My concern was that my bags would pass through a scanner on my way back to France, and it would show up on the X-ray machine. I imagined sniffer dogs, an alarm going off, border police frogmarching me into a little room where I’d be strip-searched and humiliated. And the worst, I’d end up with a casier judiciaire (criminal record.) You can’t be employed with one. I’d lose my job, be forced to go on welfare, I’d end up on the streets, all my worldly possessions in a storage unit …

Stop! For god’s sake, Juliet, get a grip! I pulled myself together. I think I’ve seen too many movies. We’re talking about a single joint mixed with tobacco and two grams … two grams of marijuana! Surely the police have more important things to look for … like, er, terrorists???

But down in the lobby of the hotel, I googled “Legality of cannabis in France” and what came up was ILLEGAL ILLEGAL ILLEGAL. I was surprised. Wow. Chill out, France, what’s the problem? 

Here’s what I learned – Possession of cannabis is illegal in France and can lead to severe punishments. In French law, there is no difference between cannabis and any other drug. Drug-related offences are taken very seriously and France is known for having one of the harshest drug policies in Europe.

Depending on the amount and the circumstances, you could be lucky to get away with just a slap on the wrist.

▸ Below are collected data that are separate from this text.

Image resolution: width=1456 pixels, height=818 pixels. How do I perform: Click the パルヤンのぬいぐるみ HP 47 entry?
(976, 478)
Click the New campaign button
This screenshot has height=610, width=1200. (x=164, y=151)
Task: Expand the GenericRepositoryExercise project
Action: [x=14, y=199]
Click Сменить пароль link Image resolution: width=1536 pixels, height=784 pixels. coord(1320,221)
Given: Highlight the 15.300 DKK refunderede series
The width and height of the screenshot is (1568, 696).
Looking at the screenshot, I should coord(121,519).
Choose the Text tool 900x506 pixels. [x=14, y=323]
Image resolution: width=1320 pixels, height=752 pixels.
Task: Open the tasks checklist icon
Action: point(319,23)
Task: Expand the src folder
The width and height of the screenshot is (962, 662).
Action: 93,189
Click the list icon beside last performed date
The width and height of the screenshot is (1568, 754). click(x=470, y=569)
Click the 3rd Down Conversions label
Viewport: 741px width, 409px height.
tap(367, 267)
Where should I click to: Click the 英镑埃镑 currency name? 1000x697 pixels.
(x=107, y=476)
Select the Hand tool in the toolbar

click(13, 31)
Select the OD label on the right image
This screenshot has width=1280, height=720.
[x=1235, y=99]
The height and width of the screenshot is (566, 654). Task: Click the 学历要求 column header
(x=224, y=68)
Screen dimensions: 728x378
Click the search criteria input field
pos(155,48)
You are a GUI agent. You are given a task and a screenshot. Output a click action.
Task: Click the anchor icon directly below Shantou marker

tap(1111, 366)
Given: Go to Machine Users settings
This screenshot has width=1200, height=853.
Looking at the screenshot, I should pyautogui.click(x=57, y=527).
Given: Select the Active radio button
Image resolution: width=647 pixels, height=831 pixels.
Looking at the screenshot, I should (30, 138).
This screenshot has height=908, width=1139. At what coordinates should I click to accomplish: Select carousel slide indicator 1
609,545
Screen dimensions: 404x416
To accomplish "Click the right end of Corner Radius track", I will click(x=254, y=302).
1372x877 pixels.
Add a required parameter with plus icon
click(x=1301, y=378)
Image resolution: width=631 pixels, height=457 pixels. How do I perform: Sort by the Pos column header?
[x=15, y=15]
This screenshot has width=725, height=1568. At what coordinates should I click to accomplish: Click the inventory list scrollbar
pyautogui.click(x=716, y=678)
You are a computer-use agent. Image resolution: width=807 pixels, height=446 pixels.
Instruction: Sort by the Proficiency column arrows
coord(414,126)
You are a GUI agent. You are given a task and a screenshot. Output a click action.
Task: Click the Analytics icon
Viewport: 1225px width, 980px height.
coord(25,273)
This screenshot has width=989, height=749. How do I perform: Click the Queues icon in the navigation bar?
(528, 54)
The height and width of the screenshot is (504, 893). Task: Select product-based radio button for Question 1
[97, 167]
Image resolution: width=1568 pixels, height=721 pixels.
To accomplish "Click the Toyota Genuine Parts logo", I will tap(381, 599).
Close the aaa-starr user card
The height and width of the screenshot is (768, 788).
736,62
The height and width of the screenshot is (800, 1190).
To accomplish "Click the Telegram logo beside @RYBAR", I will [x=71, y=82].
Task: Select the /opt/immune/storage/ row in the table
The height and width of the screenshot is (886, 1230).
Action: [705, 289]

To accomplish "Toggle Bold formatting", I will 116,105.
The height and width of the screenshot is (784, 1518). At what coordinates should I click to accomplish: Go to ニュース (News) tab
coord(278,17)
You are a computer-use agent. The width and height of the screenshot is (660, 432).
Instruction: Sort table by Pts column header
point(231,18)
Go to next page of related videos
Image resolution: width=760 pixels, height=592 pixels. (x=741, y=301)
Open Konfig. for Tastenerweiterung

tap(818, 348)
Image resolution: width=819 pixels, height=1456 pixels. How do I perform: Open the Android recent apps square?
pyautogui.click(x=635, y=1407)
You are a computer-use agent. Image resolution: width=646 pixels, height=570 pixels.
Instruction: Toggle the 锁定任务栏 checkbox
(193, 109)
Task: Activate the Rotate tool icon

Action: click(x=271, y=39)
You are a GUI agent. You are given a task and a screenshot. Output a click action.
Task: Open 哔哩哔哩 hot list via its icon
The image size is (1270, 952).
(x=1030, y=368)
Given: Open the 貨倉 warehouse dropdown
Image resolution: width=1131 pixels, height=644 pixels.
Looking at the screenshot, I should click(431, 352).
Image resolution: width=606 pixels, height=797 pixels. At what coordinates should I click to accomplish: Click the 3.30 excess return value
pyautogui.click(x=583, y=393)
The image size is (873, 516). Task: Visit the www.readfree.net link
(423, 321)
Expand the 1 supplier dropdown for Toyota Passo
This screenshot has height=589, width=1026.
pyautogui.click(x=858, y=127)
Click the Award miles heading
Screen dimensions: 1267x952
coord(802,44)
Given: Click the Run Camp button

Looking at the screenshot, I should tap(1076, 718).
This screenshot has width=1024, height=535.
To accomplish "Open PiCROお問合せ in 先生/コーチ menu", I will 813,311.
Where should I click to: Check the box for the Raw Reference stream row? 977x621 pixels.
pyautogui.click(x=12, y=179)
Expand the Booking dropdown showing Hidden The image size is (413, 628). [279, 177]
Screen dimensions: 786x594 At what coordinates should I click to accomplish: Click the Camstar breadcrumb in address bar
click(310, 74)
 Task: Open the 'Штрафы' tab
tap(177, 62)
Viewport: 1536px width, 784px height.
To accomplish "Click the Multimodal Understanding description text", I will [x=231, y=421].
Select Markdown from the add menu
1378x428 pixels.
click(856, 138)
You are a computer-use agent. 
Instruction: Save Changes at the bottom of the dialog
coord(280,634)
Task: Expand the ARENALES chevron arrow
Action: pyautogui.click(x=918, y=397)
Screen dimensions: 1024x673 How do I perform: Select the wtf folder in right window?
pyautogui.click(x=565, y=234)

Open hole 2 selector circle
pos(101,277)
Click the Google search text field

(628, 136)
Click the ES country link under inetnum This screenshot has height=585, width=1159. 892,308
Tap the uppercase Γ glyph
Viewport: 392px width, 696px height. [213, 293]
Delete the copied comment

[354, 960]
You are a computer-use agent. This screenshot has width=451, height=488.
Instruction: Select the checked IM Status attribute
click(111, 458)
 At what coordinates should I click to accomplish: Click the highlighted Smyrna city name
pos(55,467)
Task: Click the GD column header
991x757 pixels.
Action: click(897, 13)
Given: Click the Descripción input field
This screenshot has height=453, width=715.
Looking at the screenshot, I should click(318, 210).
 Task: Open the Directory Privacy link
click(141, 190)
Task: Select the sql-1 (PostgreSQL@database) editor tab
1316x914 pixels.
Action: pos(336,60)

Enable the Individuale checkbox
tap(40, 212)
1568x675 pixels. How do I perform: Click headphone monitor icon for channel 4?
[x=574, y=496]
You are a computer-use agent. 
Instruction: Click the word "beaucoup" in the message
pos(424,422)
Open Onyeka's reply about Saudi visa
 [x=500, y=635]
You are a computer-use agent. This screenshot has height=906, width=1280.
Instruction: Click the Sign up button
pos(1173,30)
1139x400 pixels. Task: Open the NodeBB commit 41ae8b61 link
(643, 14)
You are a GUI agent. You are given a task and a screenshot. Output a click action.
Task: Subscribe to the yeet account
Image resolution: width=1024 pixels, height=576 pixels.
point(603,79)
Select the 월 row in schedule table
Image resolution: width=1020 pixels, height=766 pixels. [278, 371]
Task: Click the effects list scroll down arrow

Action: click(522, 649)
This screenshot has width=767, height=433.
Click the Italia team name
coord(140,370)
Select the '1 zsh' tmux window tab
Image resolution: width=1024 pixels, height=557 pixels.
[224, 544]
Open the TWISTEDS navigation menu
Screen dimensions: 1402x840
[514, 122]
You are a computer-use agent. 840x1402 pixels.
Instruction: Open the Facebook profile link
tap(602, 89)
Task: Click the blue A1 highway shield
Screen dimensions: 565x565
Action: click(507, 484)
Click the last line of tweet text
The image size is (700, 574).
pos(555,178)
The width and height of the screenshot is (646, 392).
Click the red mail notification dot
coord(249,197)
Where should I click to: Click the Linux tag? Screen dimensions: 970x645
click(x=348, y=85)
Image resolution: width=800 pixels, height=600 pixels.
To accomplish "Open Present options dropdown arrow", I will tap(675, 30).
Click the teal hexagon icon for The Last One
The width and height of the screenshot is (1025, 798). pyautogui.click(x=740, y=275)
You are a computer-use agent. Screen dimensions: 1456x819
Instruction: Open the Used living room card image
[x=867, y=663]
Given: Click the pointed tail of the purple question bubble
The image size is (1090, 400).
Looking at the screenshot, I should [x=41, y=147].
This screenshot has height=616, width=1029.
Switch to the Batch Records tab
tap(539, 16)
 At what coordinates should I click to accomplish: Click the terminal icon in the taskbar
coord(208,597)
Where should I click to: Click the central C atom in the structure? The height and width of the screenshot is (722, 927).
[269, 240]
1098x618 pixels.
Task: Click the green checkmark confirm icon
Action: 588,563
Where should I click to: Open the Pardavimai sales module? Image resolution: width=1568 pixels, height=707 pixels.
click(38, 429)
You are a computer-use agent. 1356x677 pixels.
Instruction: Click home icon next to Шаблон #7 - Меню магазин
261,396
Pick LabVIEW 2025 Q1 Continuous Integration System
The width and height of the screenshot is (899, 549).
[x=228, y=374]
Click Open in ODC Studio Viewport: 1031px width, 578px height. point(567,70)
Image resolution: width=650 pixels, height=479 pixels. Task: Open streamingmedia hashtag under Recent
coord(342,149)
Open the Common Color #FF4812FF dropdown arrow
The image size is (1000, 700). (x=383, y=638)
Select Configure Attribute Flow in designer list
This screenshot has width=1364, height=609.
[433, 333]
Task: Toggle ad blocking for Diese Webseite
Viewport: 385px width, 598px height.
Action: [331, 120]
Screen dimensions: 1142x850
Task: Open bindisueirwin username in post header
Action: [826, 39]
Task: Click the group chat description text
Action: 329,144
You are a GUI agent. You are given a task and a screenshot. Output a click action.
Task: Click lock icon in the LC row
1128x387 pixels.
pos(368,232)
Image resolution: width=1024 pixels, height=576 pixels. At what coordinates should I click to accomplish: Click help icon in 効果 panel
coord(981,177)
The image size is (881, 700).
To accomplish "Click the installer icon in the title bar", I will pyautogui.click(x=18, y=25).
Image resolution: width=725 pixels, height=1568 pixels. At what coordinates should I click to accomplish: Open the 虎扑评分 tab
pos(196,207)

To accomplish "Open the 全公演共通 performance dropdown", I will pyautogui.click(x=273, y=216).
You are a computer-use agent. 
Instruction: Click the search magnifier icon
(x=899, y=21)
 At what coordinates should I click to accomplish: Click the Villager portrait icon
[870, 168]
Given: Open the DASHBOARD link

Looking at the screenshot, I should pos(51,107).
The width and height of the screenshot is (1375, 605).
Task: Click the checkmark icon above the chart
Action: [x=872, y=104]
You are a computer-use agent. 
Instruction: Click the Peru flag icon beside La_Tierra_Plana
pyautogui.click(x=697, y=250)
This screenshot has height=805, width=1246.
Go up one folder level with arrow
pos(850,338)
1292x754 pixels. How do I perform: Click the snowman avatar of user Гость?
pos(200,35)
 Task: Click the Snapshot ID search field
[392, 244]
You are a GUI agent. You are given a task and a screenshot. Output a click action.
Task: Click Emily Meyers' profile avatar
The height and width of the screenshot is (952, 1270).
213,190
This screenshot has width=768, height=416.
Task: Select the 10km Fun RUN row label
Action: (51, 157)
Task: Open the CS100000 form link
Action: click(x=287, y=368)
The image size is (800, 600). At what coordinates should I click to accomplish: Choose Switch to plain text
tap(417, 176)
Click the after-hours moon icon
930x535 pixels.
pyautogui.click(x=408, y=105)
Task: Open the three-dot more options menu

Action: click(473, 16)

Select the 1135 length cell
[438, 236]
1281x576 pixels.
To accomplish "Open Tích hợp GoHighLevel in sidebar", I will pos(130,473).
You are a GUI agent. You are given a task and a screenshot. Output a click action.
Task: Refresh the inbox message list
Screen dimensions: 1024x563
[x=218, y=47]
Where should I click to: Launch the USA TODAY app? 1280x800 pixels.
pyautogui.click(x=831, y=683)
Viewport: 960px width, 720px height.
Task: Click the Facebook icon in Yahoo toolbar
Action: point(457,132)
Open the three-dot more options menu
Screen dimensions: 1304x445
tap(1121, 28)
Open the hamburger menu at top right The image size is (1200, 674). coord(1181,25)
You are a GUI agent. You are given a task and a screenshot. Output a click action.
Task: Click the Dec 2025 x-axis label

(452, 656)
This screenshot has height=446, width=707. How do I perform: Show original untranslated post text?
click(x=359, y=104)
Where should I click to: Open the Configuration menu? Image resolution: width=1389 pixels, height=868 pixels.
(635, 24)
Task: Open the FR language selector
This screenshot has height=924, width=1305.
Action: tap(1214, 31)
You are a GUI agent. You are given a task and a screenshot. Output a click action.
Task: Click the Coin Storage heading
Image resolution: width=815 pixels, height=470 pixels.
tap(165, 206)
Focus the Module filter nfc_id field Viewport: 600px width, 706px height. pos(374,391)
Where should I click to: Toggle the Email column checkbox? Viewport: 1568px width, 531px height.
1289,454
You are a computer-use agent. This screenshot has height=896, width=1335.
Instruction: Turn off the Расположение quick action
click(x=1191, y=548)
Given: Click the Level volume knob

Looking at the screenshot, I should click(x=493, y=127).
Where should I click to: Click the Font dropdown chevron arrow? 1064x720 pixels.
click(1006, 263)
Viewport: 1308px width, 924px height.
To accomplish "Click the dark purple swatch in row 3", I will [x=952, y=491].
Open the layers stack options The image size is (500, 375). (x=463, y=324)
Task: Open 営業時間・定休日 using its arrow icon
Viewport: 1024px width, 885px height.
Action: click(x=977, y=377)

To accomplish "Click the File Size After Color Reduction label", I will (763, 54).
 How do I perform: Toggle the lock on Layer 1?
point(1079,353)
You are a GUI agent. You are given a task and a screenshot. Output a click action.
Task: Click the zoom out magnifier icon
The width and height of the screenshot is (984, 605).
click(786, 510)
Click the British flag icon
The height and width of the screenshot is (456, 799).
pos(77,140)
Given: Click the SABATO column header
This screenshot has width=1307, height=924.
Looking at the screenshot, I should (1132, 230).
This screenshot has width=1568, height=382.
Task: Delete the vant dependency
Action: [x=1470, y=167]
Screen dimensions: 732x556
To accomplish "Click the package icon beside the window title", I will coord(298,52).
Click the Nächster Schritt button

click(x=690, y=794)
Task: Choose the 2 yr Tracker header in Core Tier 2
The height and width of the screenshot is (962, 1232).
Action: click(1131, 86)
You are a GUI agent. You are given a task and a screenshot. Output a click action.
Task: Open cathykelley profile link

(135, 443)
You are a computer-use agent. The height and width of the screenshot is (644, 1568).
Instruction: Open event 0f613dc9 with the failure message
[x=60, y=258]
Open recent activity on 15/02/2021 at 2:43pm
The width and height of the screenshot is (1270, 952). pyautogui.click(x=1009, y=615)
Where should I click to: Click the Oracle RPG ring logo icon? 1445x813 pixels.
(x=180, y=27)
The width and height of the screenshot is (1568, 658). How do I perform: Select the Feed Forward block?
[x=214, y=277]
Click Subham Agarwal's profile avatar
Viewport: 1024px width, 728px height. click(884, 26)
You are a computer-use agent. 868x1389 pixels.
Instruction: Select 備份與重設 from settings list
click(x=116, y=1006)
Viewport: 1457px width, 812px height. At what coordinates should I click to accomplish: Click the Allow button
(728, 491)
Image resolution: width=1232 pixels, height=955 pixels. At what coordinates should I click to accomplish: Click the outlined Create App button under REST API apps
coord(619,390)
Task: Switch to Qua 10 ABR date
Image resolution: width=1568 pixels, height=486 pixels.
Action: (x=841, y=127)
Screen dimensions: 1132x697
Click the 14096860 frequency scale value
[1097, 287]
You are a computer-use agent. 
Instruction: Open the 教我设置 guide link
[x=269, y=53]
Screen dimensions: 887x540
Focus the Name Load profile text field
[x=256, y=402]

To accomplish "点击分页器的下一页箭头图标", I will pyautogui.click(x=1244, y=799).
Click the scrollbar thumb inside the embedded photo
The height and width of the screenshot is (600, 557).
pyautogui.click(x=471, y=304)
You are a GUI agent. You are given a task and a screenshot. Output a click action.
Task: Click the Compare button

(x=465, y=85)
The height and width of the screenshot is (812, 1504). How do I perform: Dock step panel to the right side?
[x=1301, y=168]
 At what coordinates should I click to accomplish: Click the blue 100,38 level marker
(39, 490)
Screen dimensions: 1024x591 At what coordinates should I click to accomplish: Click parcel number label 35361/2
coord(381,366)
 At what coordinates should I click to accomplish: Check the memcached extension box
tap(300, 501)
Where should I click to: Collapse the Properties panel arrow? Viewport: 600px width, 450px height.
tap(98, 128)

But chances are, you’ll end up receiving a substantial fine, or even a prison sentence.

This was becoming far too sturm und drang. I could either go into the garden of the hotel and smoke the thing right then and there, or flush it down the toilet. Coz the thing was this: I had purchased the joint to smoke with my friend back in France, not on my own, alone in Holland. I headed for the lavatory.

part two – the magnificent Mauritshuis

A jewel in the heart of the city. The Mauritshuis is one of the reasons I travelled to The Hague.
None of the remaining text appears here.